**Dataset**
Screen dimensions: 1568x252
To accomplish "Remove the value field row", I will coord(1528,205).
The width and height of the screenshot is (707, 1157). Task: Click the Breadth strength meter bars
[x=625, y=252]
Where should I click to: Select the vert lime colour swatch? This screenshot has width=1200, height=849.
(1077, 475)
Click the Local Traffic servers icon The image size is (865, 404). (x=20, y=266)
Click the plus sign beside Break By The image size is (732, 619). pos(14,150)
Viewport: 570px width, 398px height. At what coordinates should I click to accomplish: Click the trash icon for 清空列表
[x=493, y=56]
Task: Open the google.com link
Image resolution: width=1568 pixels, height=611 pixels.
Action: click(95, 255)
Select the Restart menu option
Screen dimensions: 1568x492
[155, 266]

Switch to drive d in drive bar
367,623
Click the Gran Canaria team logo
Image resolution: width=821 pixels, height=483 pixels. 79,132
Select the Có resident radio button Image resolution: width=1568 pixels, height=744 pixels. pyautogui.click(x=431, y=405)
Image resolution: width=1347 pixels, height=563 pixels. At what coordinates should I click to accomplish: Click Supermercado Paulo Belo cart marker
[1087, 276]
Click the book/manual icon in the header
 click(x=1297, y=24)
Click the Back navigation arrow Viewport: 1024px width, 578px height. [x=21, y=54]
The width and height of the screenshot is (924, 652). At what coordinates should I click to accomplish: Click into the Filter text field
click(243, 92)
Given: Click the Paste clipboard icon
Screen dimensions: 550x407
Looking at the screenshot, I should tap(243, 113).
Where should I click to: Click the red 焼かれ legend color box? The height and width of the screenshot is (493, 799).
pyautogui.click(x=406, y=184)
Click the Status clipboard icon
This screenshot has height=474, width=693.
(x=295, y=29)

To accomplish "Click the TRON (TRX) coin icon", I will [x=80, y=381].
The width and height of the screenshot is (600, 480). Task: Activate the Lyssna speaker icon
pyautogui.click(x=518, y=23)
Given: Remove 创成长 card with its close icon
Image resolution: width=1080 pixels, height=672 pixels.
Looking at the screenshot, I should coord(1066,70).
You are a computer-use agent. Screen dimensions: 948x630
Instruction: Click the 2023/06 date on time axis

**Problem description**
Up to and including the last line of the records above, print exactly every line from the one that contains "Switch to drive d in drive bar" onward.

**Exercise response**
Switch to drive d in drive bar
367,623
Click the Gran Canaria team logo
Image resolution: width=821 pixels, height=483 pixels. 79,132
Select the Có resident radio button Image resolution: width=1568 pixels, height=744 pixels. pyautogui.click(x=431, y=405)
Image resolution: width=1347 pixels, height=563 pixels. At what coordinates should I click to accomplish: Click Supermercado Paulo Belo cart marker
[1087, 276]
Click the book/manual icon in the header
 click(x=1297, y=24)
Click the Back navigation arrow Viewport: 1024px width, 578px height. [x=21, y=54]
The width and height of the screenshot is (924, 652). At what coordinates should I click to accomplish: Click into the Filter text field
click(243, 92)
Given: Click the Paste clipboard icon
Screen dimensions: 550x407
Looking at the screenshot, I should tap(243, 113).
Where should I click to: Click the red 焼かれ legend color box? The height and width of the screenshot is (493, 799).
pyautogui.click(x=406, y=184)
Click the Status clipboard icon
This screenshot has height=474, width=693.
(x=295, y=29)

To accomplish "Click the TRON (TRX) coin icon", I will [x=80, y=381].
The width and height of the screenshot is (600, 480). Task: Activate the Lyssna speaker icon
pyautogui.click(x=518, y=23)
Given: Remove 创成长 card with its close icon
Image resolution: width=1080 pixels, height=672 pixels.
Looking at the screenshot, I should coord(1066,70).
You are a computer-use agent. Screen dimensions: 948x630
Instruction: Click the 2023/06 date on time axis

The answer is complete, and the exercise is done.